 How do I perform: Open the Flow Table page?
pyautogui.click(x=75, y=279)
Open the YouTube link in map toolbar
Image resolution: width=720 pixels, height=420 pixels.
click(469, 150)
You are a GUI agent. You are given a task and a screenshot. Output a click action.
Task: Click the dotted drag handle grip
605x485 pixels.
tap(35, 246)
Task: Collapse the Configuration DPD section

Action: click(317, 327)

====================

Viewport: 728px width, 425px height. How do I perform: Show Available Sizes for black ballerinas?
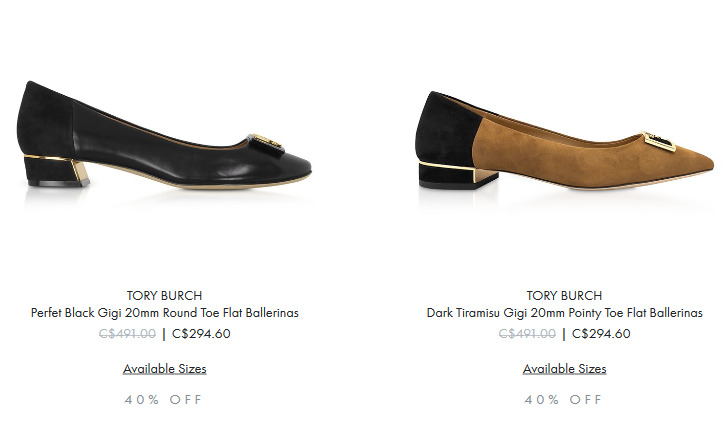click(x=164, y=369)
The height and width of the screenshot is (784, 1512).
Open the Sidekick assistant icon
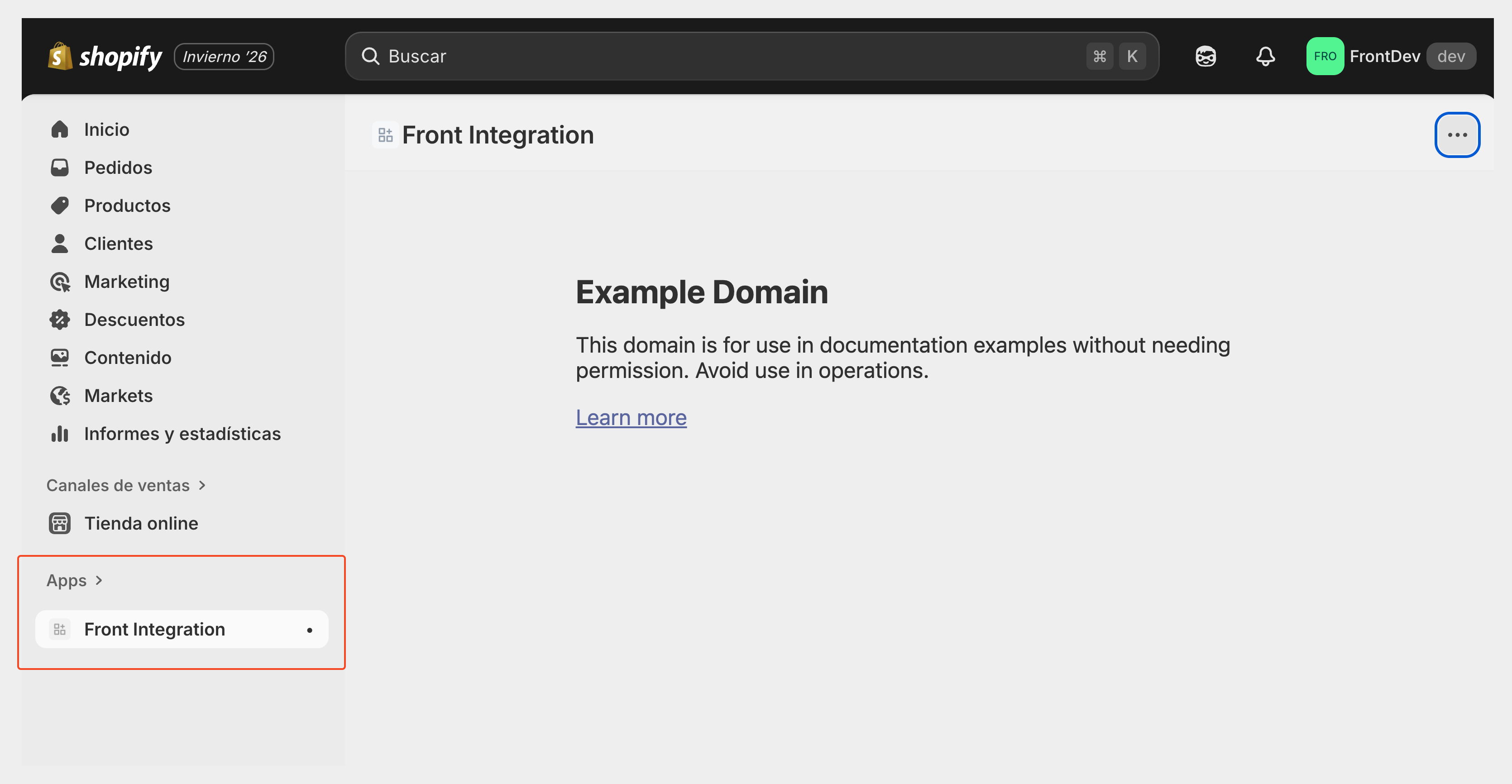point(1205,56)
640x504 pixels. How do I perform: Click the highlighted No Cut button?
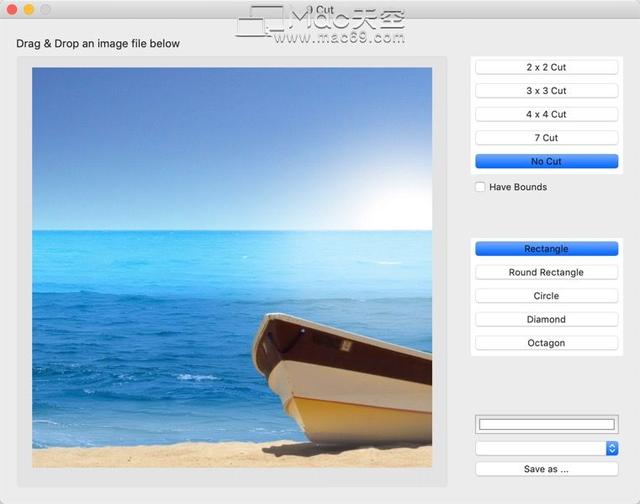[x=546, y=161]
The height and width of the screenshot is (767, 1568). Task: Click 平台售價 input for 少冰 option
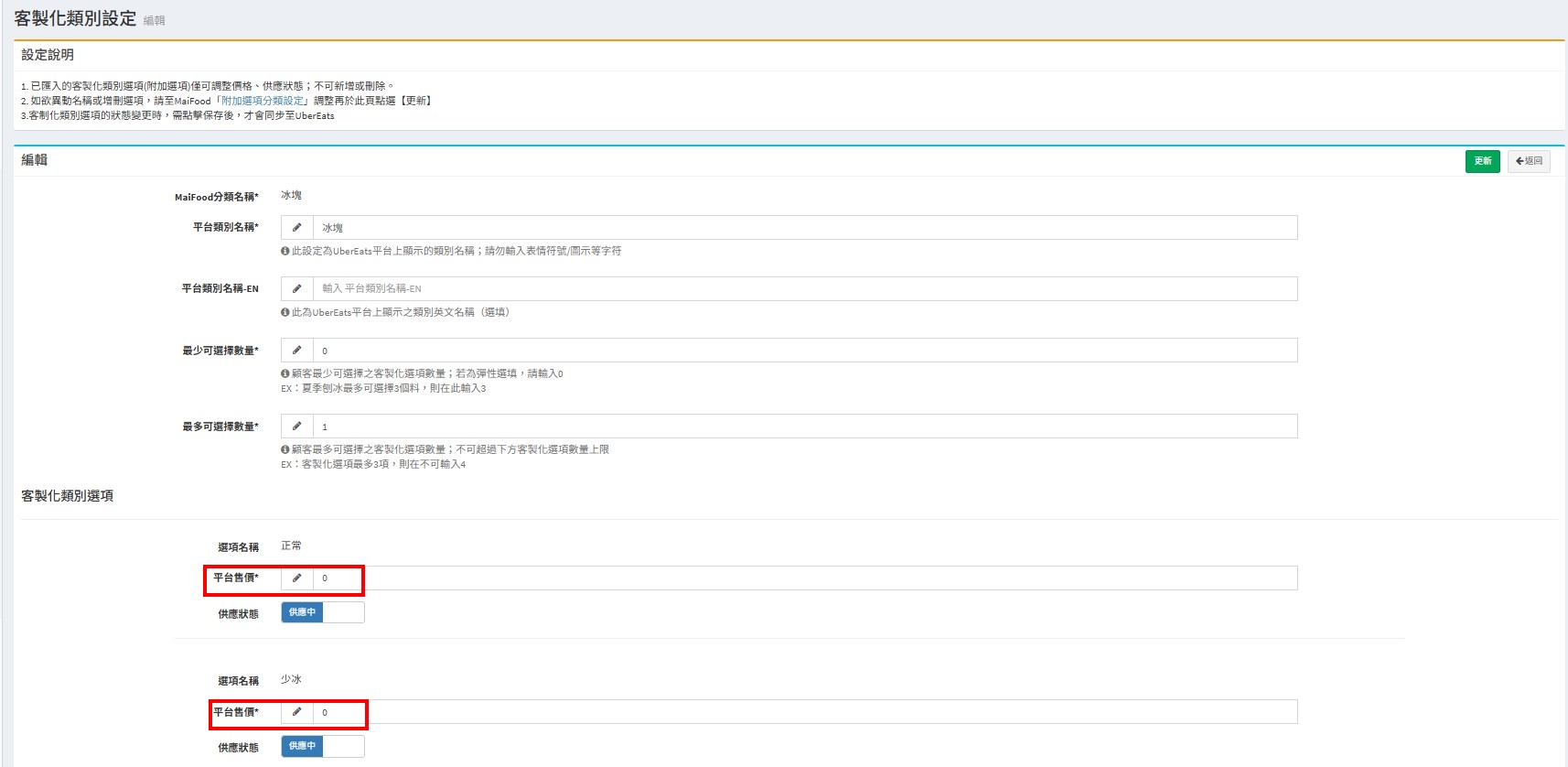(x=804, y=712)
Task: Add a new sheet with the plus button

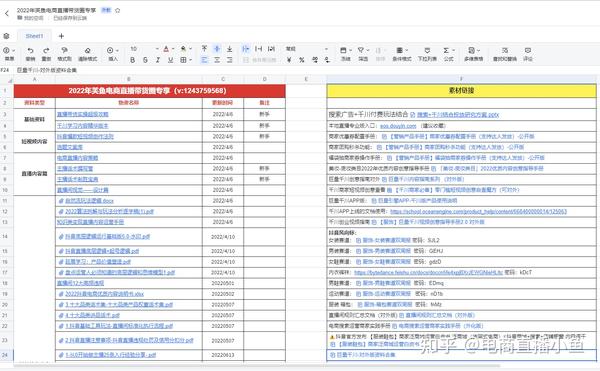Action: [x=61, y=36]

====================

Given request = Offset the coordinates in the answers by adding 78 to every number, and write out again all the rows between the line holding "The height and width of the screenshot is (784, 1512)." and the line holding "Action: [x=61, y=36]", inclusive, with their requests. Leave the pictures out of your answer.

Full solution =
The height and width of the screenshot is (784, 1512).
Open the Sidekick assistant icon
point(1283,134)
640x504 pixels. How do I perform: Click the highlighted No Cut button?
[x=624, y=239]
The height and width of the screenshot is (767, 1568). Task: Click 平台售價 input for 少冰 option
(x=882, y=790)
Task: Add a new sheet with the plus button

Action: [x=139, y=114]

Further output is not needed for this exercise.